This is my moment generating function: $M_x(t) = \frac{6e^t}{t^2} + \frac{6}{t^2} + \frac{12e^t}{t} - \frac{12e^t}{t^3} + \frac{12}{t^3}$.
I have to find the mean the variance of it.
After taking the first derivative ($M_x'(t) = -\frac{18e^t}{t^2} - \frac{12}{t^3} + \frac{12e^t}{t} + \frac{36e^t}{t^4} - \frac{36}{t^4}$) and using L'Hopital's rule over and over again, my mean is $E(X) = \frac{1}{2}$.
But I am having problems finding the variance of this function and not sure if it even exists. This is my second derivative for $M_x(t)$:
$$M_x''(t)= \frac{-30e^t t^3 + 36e^tt^2 + 36t - 12e^tt^4 + 36e^tt - 144e^t + 144}{t^5}$$
I can only apply L'Hopital's rule once as the limit of t goes to $0$, and that's the problem as I want to use L'Hopital's rule over and over again to get $E(X^2)$ for my variance.
So is there a trick you guys think I'm missing?

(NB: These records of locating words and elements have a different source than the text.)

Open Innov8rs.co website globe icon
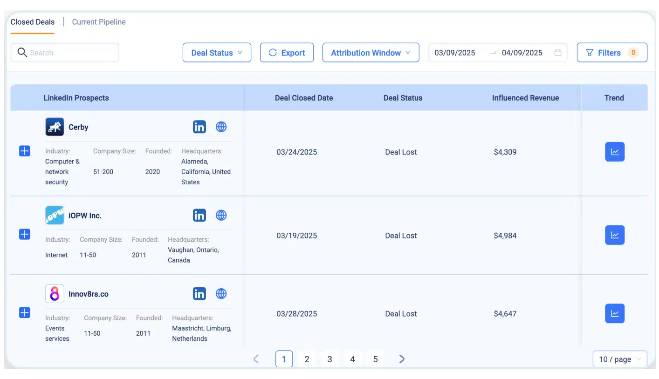This screenshot has height=379, width=659. coord(221,294)
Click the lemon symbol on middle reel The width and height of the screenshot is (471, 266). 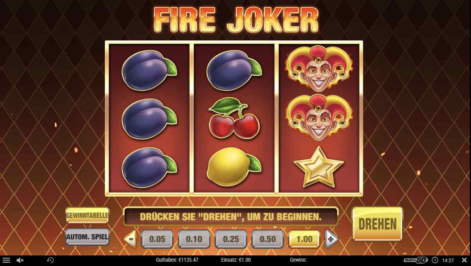234,166
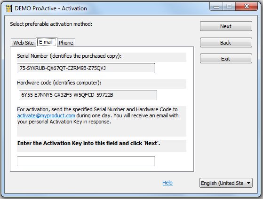Click the window title 'DEMO ProActive - Activation'
This screenshot has width=263, height=199.
(51, 8)
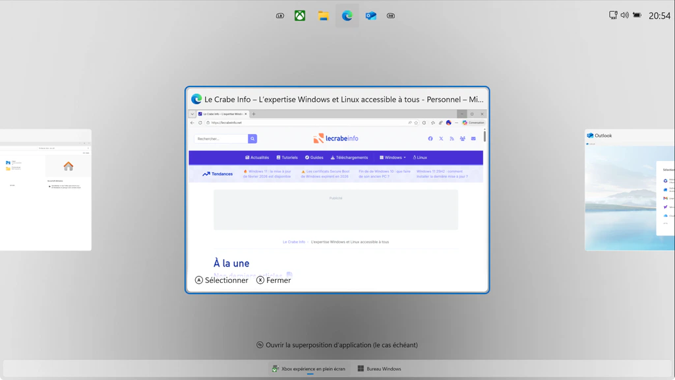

The question is a mess and the proposed function is not an MGF. Fortunately, from what is hidden somewhere in the comments, one can deduce that the question is as follows:
Well, if I had to solve this, I would first notice that the joint density can be factored hence $X_1$ and $X_2$ are independent with respective densities $f_1$ and $f_2$ with $$f_1(x)=2x\mathbf 1_{0\lt x\lt1},\qquad f_2(x)=6x(1-x)\mathbf 1_{0\lt x\lt1}.$$ Thus, for example, the MGF $M_1$ of $X_1$ is such that, for every $t$, $$M_1(t)=E(\mathrm e^{tX_1})=\int_0^1\mathrm e^{tx}2x\mathrm dx=\left.2t^{-2}(tx-1)\mathrm e^{tx}\right|_0^1=2t^{-2}(1-(1-t)\mathrm e^t).$$ To deduce the mean and variance, the simplest approach might be to expand the exponential $\mathrm e^t$ in $M_1(t)$ up to fourth order and to collect the $t$ and $t^2$ terms in $M_1(t)$.
And similarly for $M_2(t)=E(\mathrm e^{tX_2})$.